For this task, output every entry below exactly and omit the pictures.

==================================================

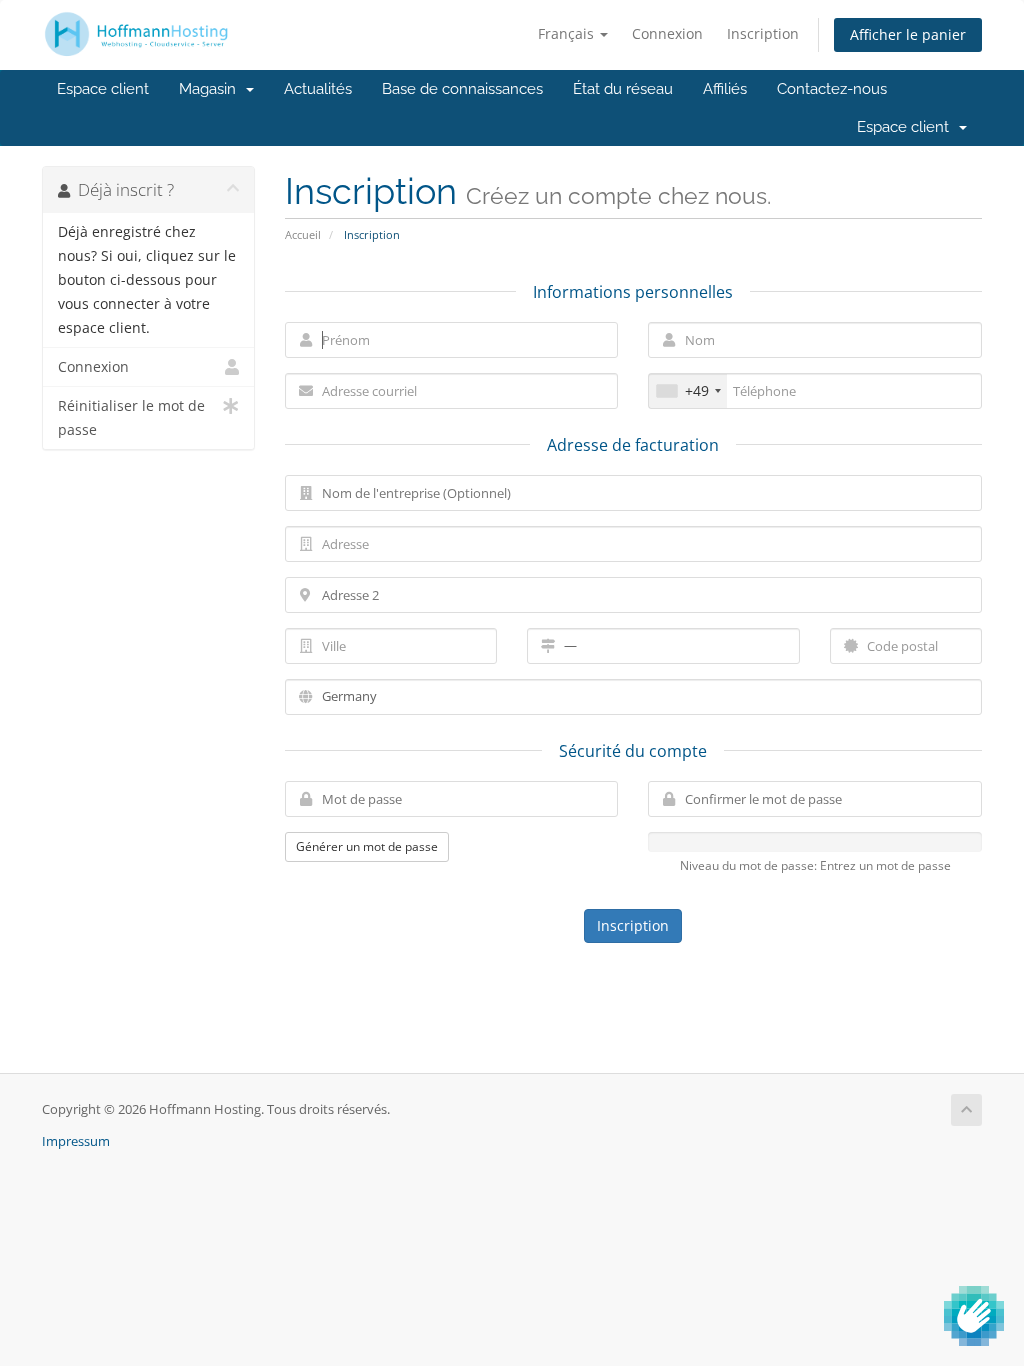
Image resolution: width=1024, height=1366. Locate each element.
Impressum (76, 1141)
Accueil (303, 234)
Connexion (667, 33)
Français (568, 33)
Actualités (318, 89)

==================================================

Response area.
Image resolution: width=1024, height=1366. Locate each element.
Impressum (76, 1141)
Accueil (303, 234)
Connexion (667, 33)
Français (568, 33)
Actualités (318, 89)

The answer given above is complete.